Logging: Both API specification and SDKs are in draft. Protocol is stable. The data model is experimentally released as part of the OTLP protocol. Log processing for many data formats has been added to the Collector. Log appenders are currently under development in many languages. Log appenders allow OpenTelemetry tracing data, such as trace and span IDs, to be appended to existing logging systems. OpenTelemetry Logging is essentially under active development & will stabilise by the end of the year, based on my estimation.
You can see current status of all these components here.
I am also excited about two other areas which OpenTelemetry team is currently exploring; Client (or RUM) Telemetry & Network Telemetry. It’s still early for these but there are newly formed Special Interest Groups (SIGs) which meet on these two new areas. You can look at SIGs, their meeting schedule and slack channels for different areas of OpenTelemetry here. These meetings are open for everyone.
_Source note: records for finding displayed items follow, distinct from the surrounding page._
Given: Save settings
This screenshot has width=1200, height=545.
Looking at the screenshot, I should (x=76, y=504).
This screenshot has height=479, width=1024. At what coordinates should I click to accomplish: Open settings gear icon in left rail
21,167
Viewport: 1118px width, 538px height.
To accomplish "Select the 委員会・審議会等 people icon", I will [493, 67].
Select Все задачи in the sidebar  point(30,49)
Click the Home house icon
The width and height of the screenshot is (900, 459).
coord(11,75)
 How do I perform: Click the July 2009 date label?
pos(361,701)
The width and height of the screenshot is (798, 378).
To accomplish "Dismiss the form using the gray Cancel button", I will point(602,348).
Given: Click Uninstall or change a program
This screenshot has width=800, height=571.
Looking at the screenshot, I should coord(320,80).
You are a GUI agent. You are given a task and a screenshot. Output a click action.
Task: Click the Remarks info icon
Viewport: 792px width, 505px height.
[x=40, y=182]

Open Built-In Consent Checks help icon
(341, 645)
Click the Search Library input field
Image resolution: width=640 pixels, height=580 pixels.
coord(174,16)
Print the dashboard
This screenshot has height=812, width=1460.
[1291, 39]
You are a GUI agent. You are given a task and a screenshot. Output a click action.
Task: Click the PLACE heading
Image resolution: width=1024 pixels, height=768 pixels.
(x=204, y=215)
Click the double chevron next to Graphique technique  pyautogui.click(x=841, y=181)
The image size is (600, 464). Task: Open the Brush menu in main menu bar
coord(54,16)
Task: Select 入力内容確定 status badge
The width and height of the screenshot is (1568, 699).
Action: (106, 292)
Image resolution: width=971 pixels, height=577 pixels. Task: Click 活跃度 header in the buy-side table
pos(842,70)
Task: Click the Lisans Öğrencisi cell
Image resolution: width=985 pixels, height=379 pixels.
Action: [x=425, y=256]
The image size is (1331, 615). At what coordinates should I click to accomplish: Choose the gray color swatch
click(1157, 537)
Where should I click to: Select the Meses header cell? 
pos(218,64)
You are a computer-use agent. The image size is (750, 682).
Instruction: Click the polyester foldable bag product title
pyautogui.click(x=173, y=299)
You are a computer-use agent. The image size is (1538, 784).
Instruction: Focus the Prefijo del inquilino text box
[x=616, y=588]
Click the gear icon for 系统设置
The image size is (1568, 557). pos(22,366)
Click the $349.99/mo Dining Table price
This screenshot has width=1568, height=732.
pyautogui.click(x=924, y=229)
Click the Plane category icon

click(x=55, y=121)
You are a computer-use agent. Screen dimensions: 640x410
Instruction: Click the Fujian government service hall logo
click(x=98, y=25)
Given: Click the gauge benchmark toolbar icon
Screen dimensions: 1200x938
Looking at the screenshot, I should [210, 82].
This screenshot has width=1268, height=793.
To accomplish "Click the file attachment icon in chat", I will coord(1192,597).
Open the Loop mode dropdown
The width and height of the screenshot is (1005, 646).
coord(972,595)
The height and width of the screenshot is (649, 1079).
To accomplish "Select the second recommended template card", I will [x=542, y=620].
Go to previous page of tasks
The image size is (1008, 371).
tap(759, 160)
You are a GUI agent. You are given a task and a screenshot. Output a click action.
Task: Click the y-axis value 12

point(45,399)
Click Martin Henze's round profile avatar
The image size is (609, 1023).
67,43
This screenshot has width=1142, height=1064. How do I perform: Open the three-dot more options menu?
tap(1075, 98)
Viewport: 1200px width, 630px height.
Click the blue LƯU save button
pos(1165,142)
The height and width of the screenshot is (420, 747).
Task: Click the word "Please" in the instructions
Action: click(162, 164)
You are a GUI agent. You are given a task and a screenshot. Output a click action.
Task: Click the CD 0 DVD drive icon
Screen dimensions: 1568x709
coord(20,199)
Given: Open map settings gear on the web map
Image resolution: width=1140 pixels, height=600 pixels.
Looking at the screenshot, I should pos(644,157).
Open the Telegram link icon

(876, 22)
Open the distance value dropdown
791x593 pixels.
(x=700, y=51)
Once all these five telemetry areas (Tracing, Metrics, Logs, Client or RUM & Network) stabilise and mature, the impact of OpenTelemetry is going to be huge on the tech world. I feel Tracing, Metrics, Logs telemetry collection standards will stabilise by end of 2022 and all vendors will provide support for it. Client & Network telemetry is relatively new & will take time to stabilise, probably by early or mid 2024.
Impact of OpenTelemetry on Observability World
With democratisation of telemetry data collection, OpenTelemetry will increase the pace of innovation in observability world. The days of vendor lock-in and arduous process of vendor specific data collection will be a thing of past.
As you can see from above figure, OpenTelemetry completely removes any vendor specific instrumentation, implementation and collection of telemetry data. Since OpenTelemetry collector has standard interface, any company can now hook in logic to consume telemetry data. All vendors will now compete on the value they provide on data rather than the collection process itself. This presents an incredible opportunity for new startups to provide unique value on the telemetry data without having to worry about barrier of entry. The correlation between different telemetry data along with open & structured format, will also bring new innovation using advanced AI/ML techniques. We are in the golden age of software and observability tech will play a big role in providing great experience to users. I can’t wait to see the incredible innovation coming in few years.